START Records shown
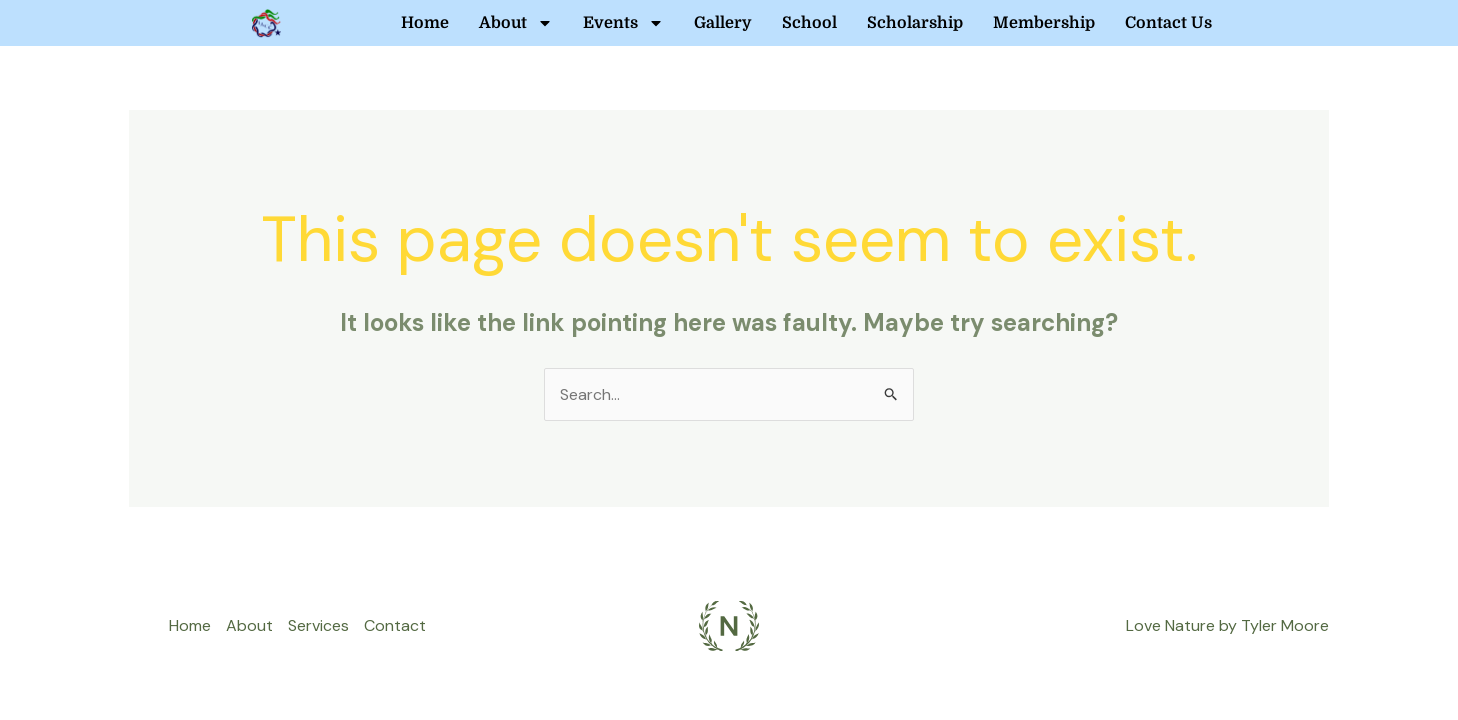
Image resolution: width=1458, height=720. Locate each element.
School (809, 23)
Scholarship (915, 23)
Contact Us (1168, 23)
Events (623, 23)
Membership (1044, 23)
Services (318, 625)
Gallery (723, 23)
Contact (395, 625)
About (516, 23)
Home (425, 23)
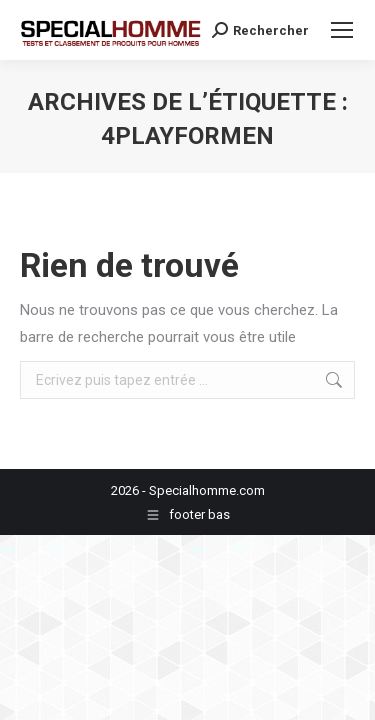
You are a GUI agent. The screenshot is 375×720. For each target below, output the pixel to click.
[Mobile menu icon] (342, 30)
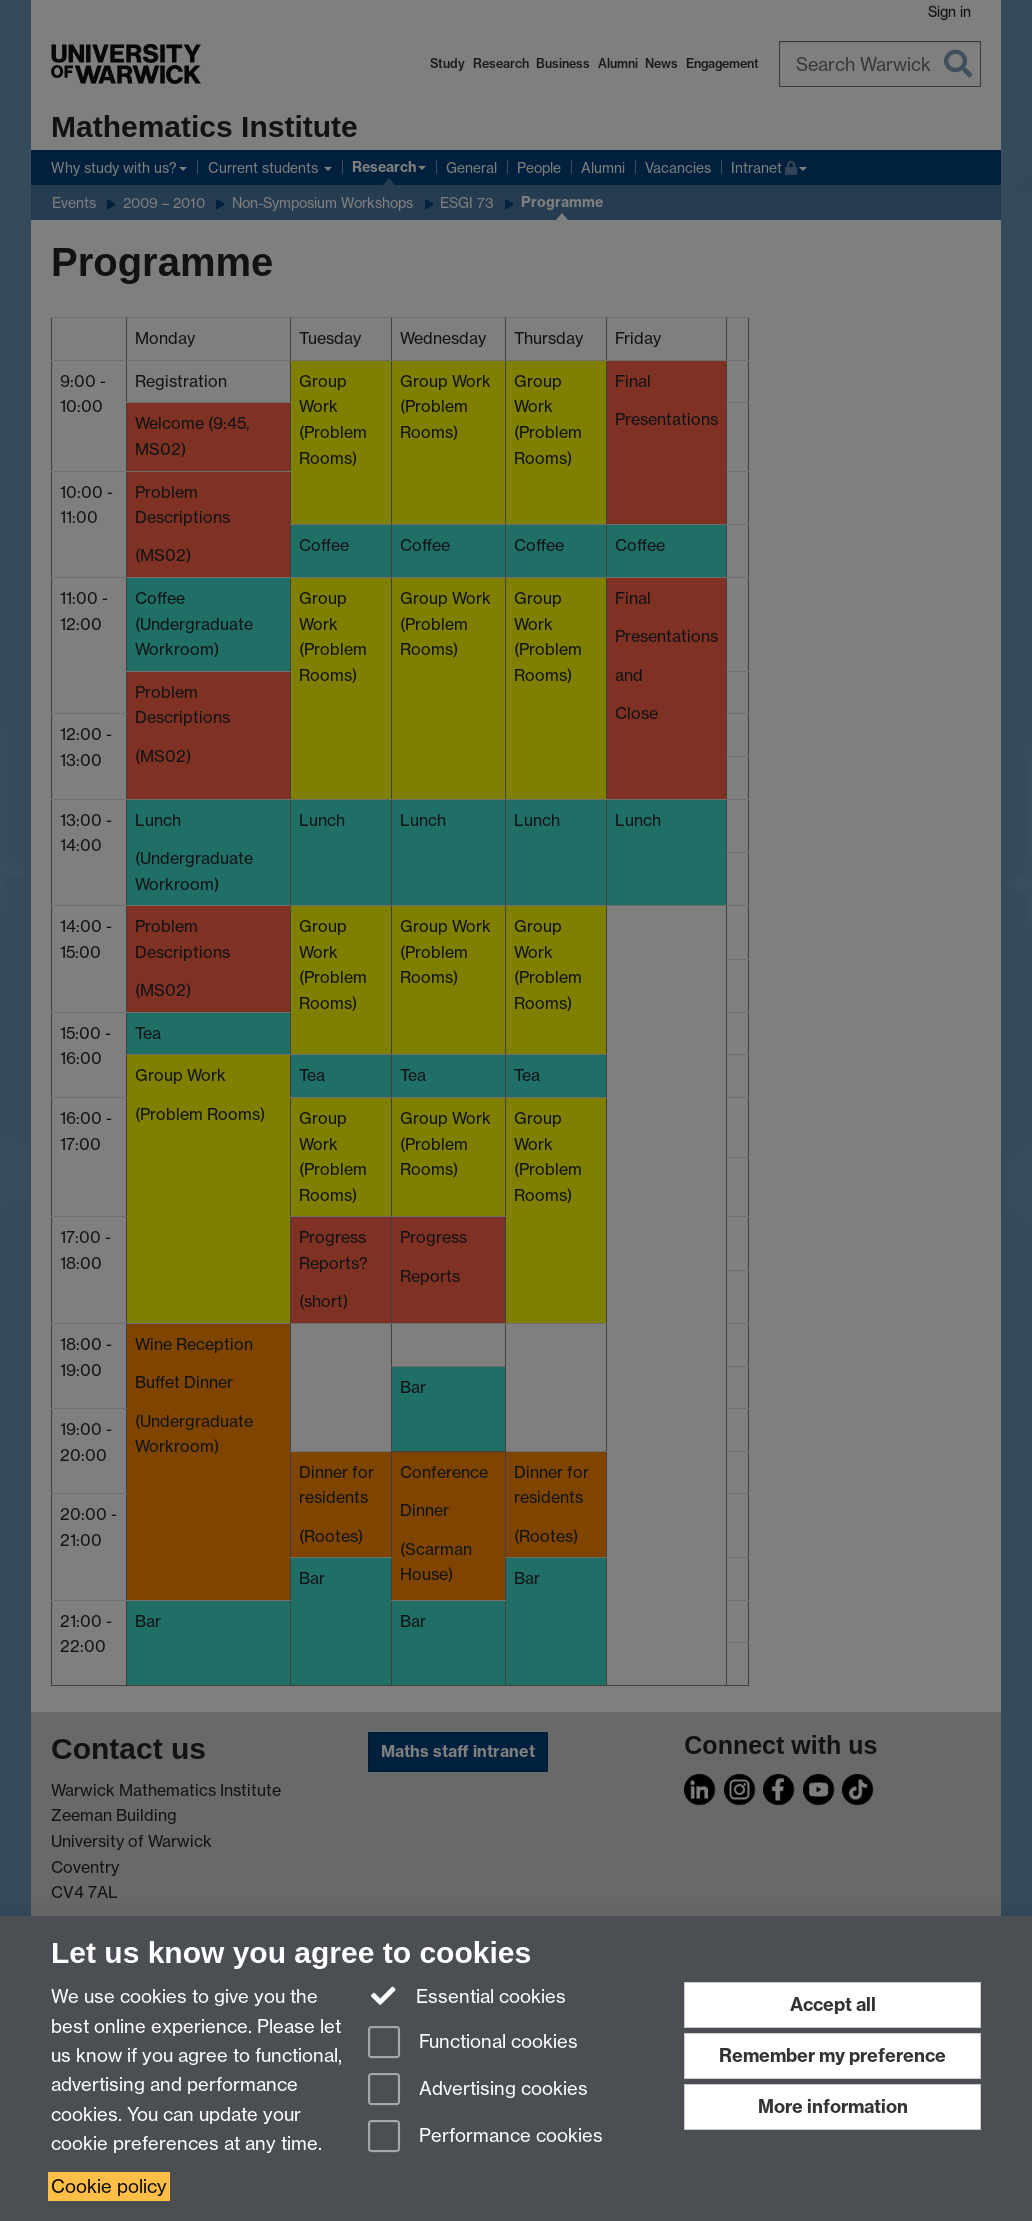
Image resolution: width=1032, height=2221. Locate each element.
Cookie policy (109, 2186)
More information (833, 2106)
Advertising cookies (478, 2090)
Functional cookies (473, 2043)
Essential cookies (467, 1995)
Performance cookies (485, 2137)
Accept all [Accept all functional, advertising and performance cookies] (833, 2004)
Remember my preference (832, 2055)
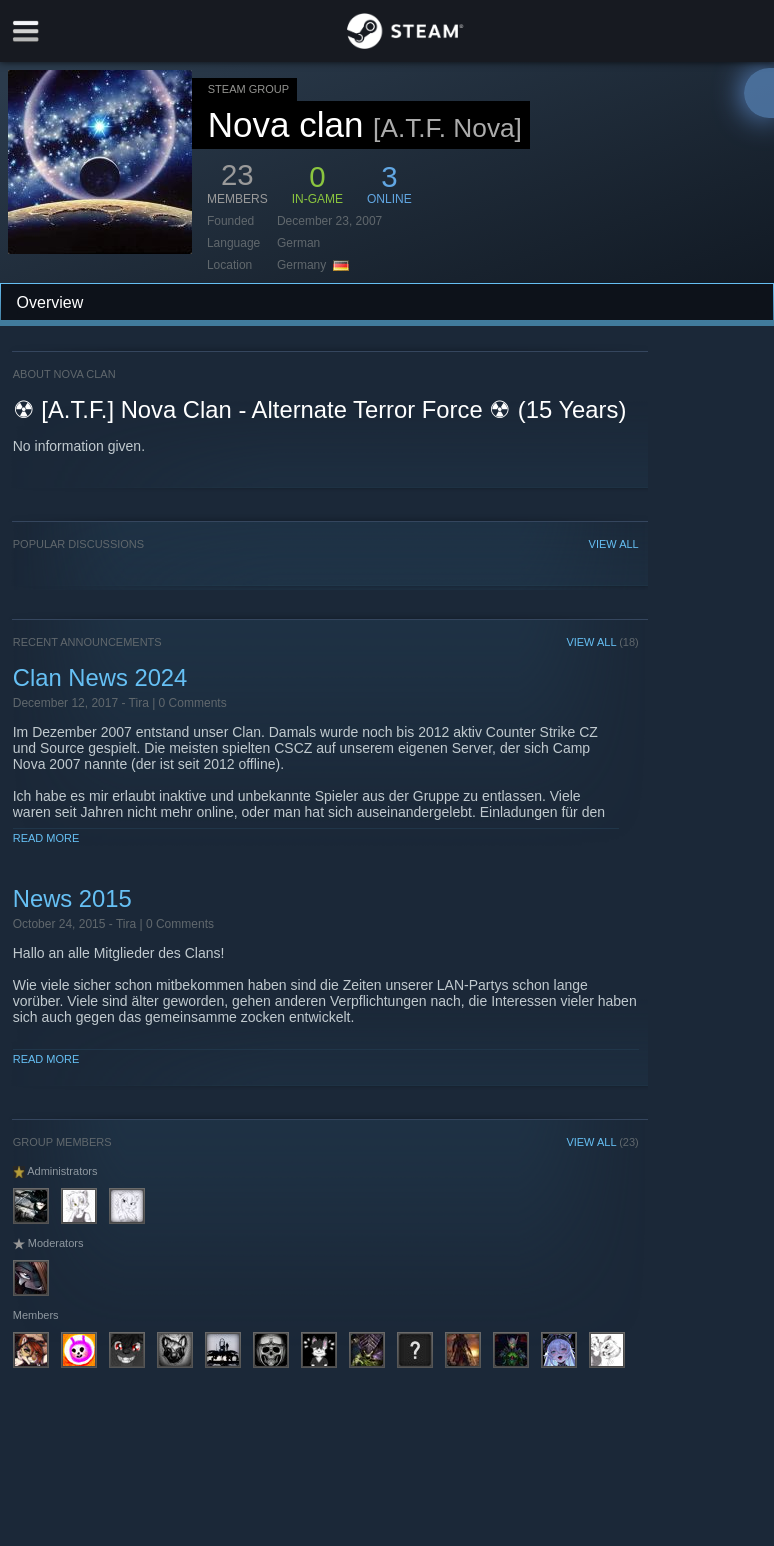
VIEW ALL (614, 544)
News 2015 (72, 898)
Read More (46, 838)
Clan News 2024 (100, 677)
END Records shown
- [Brief]
Please revise the records above by changing every "cookies" to "trackers" and keeping everything else the same, with the pictures left out.

- [Expected answer]
Image resolution: width=1458, height=720. Locate each element.
School (809, 23)
Scholarship (915, 23)
Contact Us (1168, 23)
Events (623, 23)
Membership (1044, 23)
Services (318, 625)
Gallery (723, 23)
Contact (395, 625)
About (516, 23)
Home (425, 23)
You are a GUI agent. The screenshot is 375×720. For each target below, output the pixel to click.
[Mobile menu icon] (342, 30)
Image resolution: width=1032, height=2221. Locate each element.
Cookie policy (109, 2186)
More information (833, 2106)
Advertising trackers (478, 2090)
Functional trackers (473, 2043)
Essential trackers (467, 1995)
Performance trackers (485, 2137)
Accept all [Accept all functional, advertising and performance trackers] (833, 2004)
Remember my preference (832, 2055)
VIEW ALL (614, 544)
News 2015 (72, 898)
Read More (46, 838)
Clan News 2024 (100, 677)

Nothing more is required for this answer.